What you should do: With the pictures removed, please write out every line below exactly as given.
[[ Entries supplied open ]]
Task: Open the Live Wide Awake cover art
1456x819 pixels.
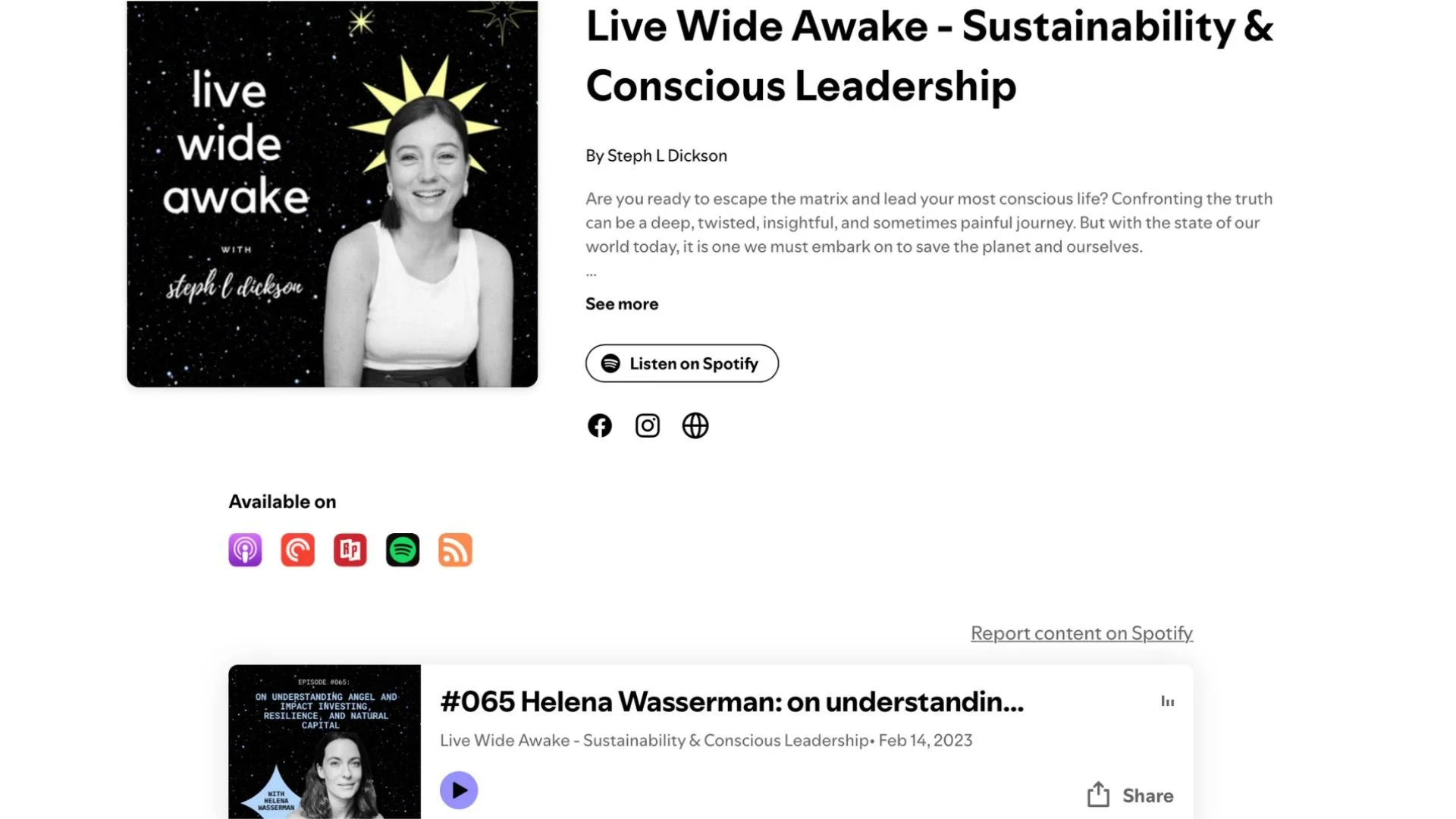Action: 332,193
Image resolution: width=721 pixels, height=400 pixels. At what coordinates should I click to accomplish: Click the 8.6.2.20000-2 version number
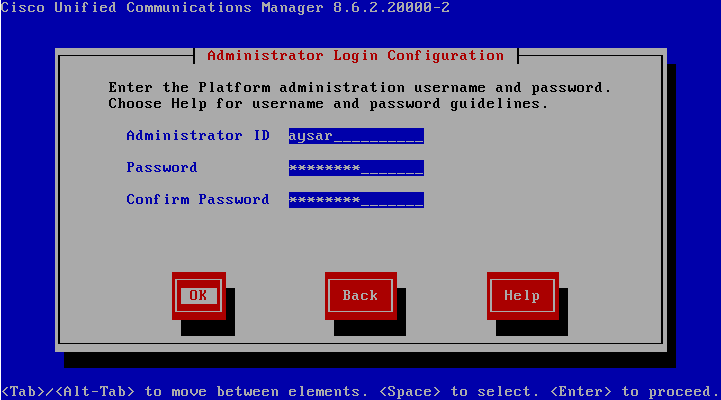(x=391, y=7)
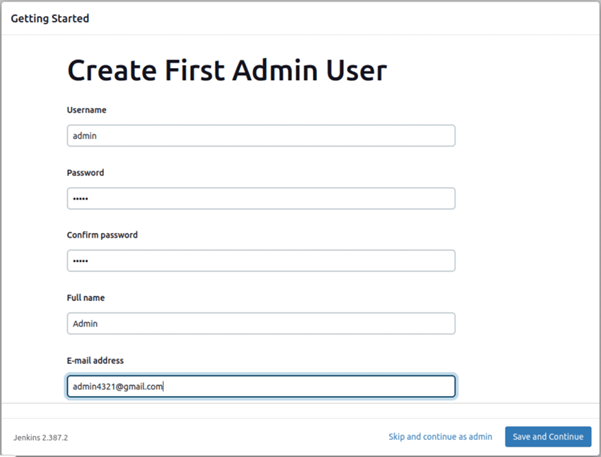The width and height of the screenshot is (601, 457).
Task: Focus the E-mail address input field
Action: (x=261, y=386)
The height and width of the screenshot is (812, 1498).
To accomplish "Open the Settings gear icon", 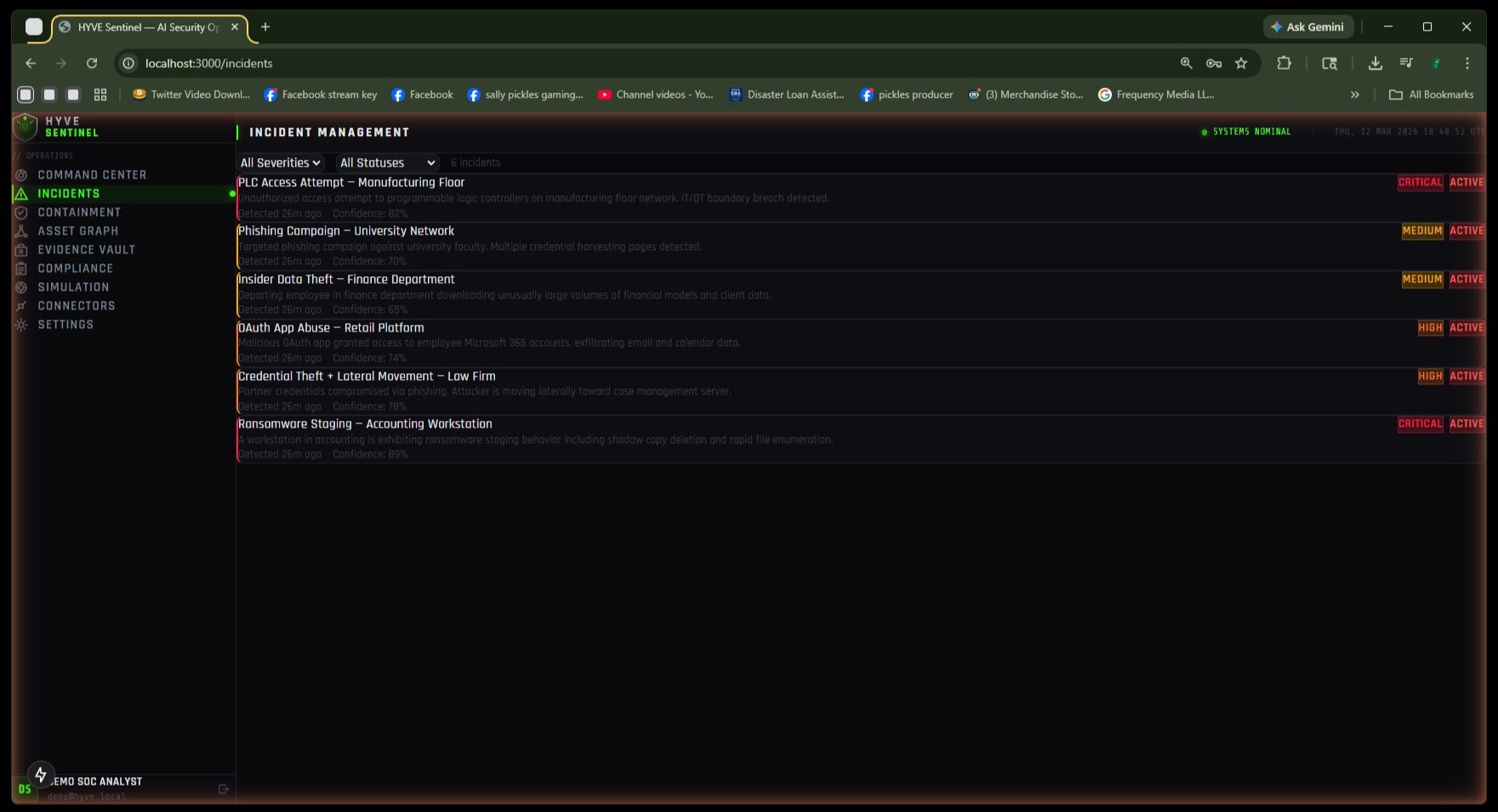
[[ Entries supplied closed ]]
Your response:
Task: Open the Live Wide Awake cover art
1456x819 pixels.
Action: 332,193
Image resolution: width=721 pixels, height=400 pixels. At what coordinates should I click to accomplish: Click the 8.6.2.20000-2 version number
(x=391, y=7)
The width and height of the screenshot is (601, 457).
Task: Focus the E-mail address input field
Action: (x=261, y=386)
The height and width of the screenshot is (812, 1498).
To accomplish "Open the Settings gear icon", 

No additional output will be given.